Today slashdot had a link to
Chuck Jones’ web page. I visited the page and
found the following copyright notice at the bottom:
The information on this site is Copyright 1996-2004 Linda Jones Enterprises, Inc. This site is solely for your personal use. You may link to these pages or print them out for your own personal use, but no parts of these pages can be reproduced, sold, or transmitted in any form without explicit written permission. By copying or paraphrasing the intellectual property on this page, you’re automatically signing a binding contract and agreeing to be billed $10,000 payable immediately
This seed a little like boilerplate text that might appear on other web sites. A
little googling reveled that
Professor Jam has almost the same
exact text:
Professor Jam the individual, the
Space Jam System, Blue CD are registered trademarks of
Mr. Rader. 1996- 2002 Professor Jam/Space Jam System
P.O. Box 188
Elfers, Florida USA 34680-0188
ALL images that are viewed on this site
are creative creations and licensed to Professor Jam. they may
not be duplicated in any way without prior written permission.
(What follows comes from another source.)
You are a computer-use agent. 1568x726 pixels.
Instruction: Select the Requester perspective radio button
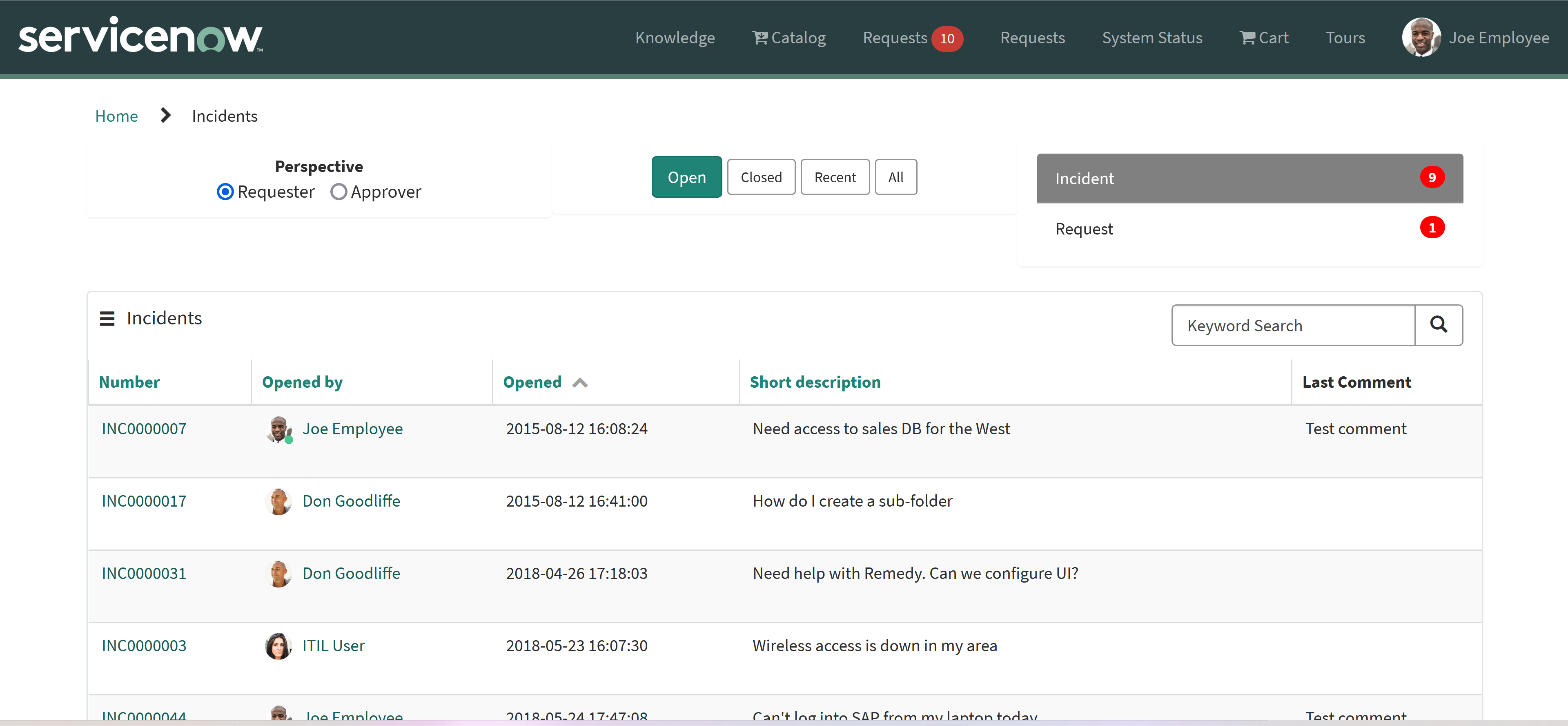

You may link to these pages or print them out for your own personal
use, but no parts of these pages can be reproduced, sold, or
transmitted in any form without our explicit written permission.
By copying or paraphrasing the intellectual property on this page,
you’re automatically entering into a binding contract and agreeing
to be billed $7,000 payable immediately.
I remember seeing a lot more TOSs like these back in the early days of the Internet,
back before people understood what fair use was. Basically, you can’t just say someone
agrees to something. They need to sign away anything beyond just fair use. For
example, at a baseball game, I don’t have the normal fair use rights, but that’s
because I agree to those terms when I enter the stadium (read the back of a ticket).
Albeit, even that really hasn’t been challenged. In any case, they can’t take away
the right to paraphrase or to discuss in a public forum. Silly non-Internet-literate
people.
Updated 2004-05-30: Removed some of the copyright and all rights
reserved symbols because they were UTF-8 (or something like that) and causing
the XSLT processor to die for people who use crappy browsers.